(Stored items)
* * *
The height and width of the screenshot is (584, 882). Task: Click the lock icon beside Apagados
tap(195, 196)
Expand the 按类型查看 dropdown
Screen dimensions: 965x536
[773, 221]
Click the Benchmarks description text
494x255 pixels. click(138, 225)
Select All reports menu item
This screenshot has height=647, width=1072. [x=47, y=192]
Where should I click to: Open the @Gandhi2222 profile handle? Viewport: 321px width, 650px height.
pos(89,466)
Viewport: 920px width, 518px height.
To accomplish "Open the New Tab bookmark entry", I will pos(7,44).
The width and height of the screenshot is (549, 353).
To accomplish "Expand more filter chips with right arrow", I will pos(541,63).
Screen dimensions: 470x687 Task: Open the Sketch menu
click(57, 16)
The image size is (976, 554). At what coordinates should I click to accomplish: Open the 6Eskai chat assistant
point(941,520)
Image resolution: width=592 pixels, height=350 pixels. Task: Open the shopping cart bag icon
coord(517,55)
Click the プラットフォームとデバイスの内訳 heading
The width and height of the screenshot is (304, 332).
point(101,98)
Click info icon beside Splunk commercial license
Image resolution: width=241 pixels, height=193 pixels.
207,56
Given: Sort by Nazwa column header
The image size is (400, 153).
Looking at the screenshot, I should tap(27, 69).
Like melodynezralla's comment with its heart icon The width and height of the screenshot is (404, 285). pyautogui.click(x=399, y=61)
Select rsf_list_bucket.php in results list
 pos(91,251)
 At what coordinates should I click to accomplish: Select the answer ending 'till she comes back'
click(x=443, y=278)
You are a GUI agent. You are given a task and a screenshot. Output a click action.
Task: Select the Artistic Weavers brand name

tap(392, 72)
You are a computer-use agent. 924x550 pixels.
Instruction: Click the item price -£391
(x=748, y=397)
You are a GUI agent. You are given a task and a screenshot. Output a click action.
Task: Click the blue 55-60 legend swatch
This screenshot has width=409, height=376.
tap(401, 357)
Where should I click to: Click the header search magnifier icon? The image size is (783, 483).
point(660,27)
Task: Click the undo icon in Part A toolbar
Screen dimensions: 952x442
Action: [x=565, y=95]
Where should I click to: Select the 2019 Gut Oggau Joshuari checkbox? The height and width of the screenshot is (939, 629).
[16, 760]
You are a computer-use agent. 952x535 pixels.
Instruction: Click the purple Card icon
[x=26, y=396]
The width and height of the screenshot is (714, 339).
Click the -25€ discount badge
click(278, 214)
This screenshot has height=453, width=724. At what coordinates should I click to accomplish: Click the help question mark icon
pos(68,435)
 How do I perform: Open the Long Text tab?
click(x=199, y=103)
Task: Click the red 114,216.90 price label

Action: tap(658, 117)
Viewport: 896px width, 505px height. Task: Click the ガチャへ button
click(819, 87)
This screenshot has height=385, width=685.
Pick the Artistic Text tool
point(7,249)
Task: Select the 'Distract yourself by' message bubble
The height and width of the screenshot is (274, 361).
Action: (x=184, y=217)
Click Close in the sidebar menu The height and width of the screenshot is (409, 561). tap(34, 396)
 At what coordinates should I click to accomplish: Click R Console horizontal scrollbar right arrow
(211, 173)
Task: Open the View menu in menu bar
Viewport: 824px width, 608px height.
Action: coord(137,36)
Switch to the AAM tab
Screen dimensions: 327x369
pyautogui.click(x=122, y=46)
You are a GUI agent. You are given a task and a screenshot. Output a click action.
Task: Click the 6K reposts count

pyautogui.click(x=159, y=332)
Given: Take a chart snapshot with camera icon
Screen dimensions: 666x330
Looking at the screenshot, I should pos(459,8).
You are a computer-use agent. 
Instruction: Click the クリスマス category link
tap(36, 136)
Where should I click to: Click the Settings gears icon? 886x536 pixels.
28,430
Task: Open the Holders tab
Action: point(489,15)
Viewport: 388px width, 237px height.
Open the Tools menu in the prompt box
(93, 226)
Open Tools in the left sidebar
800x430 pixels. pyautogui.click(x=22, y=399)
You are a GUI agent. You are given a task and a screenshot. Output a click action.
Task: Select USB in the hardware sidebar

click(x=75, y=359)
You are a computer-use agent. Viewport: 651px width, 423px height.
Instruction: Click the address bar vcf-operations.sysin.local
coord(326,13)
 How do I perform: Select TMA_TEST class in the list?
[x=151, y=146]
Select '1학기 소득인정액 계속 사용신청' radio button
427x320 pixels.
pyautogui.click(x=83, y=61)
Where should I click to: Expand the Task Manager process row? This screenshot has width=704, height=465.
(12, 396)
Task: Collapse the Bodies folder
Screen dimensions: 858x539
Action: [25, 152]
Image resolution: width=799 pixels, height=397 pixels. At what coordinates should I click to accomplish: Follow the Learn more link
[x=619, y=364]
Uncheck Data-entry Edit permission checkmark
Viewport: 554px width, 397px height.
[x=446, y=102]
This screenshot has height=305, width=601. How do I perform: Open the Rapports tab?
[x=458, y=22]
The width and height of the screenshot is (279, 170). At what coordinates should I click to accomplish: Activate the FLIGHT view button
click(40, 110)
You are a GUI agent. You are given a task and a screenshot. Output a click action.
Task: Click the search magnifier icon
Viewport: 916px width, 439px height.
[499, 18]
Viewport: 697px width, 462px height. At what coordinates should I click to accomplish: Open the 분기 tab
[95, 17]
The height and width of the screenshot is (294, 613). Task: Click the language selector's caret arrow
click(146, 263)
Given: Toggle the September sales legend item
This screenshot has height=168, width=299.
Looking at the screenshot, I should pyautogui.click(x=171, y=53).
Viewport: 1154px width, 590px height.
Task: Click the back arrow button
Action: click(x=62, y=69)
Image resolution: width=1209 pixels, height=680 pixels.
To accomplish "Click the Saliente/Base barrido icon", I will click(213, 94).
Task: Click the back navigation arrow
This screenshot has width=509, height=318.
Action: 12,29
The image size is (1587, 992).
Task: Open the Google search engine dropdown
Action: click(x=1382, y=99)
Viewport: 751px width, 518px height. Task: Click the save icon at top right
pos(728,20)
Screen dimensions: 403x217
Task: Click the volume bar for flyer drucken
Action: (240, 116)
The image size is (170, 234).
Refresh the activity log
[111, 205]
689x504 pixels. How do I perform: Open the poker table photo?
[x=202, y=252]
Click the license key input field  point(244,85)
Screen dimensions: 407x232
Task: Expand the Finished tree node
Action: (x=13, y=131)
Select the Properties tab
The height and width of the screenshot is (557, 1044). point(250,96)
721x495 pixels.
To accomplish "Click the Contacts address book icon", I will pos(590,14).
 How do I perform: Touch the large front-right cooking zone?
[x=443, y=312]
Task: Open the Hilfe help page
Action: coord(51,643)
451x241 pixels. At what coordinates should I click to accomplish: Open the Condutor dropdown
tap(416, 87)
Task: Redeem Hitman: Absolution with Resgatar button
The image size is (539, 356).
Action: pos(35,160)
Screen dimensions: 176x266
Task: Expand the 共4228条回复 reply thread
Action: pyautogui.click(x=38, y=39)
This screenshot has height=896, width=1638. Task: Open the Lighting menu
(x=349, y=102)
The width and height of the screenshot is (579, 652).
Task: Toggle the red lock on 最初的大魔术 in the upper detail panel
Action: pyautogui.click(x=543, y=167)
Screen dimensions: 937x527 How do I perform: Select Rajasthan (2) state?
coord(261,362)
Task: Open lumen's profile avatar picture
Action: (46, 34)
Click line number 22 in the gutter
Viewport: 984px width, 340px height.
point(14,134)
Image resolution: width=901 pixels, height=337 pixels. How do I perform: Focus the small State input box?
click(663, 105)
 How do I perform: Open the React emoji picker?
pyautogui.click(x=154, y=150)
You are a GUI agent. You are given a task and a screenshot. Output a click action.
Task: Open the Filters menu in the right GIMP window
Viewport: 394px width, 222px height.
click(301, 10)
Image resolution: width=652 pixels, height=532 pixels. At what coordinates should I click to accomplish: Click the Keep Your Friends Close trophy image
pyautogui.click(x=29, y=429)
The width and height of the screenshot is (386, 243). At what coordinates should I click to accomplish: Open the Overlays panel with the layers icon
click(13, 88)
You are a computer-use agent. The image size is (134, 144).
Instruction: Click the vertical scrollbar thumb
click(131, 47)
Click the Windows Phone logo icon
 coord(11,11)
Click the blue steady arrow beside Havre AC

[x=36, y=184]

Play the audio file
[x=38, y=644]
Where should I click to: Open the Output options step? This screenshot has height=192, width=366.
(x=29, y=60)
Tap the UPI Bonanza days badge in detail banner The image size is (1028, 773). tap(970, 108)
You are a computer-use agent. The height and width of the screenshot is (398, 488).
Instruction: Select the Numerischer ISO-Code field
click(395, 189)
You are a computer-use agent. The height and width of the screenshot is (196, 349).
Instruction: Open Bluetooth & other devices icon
* * *
• [AIM OF THE EXERCISE]: Could you return the lines in the entries above that contain "will"?

• [ANSWER TO THIS PROBLEM]:
To accomplish "Open the New Tab bookmark entry", I will pos(7,44).
To accomplish "Expand more filter chips with right arrow", I will pos(541,63).
To accomplish "Click the Saliente/Base barrido icon", I will click(213, 94).
To accomplish "Click the Contacts address book icon", I will pos(590,14).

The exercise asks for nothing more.